* **WORK ORDER**: Once you find the line with "Satinique Antischuppen-Shampoo für Haar und..." in the entries below, return exactly every line from it through the line with "< (69, 423)".

BEGIN MATERIAL FOR THE TASK

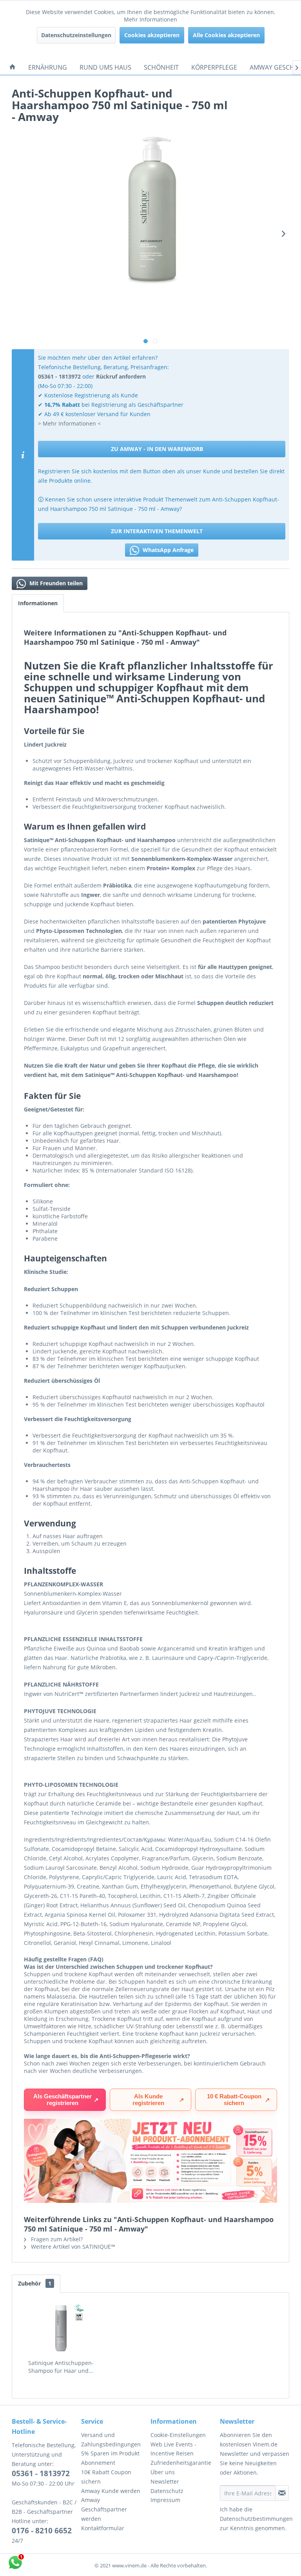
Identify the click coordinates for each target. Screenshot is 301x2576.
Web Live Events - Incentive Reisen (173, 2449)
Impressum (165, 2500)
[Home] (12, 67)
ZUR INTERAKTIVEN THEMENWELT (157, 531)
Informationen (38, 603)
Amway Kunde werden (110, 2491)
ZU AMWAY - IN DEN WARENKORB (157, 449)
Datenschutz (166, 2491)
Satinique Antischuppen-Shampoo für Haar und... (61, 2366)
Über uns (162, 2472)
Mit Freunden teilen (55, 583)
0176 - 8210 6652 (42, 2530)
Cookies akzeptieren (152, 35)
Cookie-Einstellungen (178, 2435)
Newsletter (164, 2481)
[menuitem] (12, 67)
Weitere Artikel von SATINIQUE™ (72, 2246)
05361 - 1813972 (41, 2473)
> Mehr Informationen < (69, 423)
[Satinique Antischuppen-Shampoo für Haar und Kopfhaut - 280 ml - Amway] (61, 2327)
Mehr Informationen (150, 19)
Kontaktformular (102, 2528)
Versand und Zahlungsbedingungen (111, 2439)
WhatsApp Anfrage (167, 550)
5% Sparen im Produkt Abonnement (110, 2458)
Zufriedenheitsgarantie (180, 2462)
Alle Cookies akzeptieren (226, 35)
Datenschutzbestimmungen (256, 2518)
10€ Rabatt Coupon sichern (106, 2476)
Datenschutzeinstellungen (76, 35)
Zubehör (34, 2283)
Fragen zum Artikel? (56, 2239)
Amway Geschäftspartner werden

END MATERIAL FOR THE TASK

* **EXPECTED ANSWER**:
Satinique Antischuppen-Shampoo für Haar und... (61, 2366)
Über uns (162, 2472)
Mit Freunden teilen (55, 583)
0176 - 8210 6652 (42, 2530)
Cookies akzeptieren (152, 35)
Cookie-Einstellungen (178, 2435)
Newsletter (164, 2481)
[menuitem] (12, 67)
Weitere Artikel von SATINIQUE™ (72, 2246)
05361 - 1813972 (41, 2473)
> Mehr Informationen < (69, 423)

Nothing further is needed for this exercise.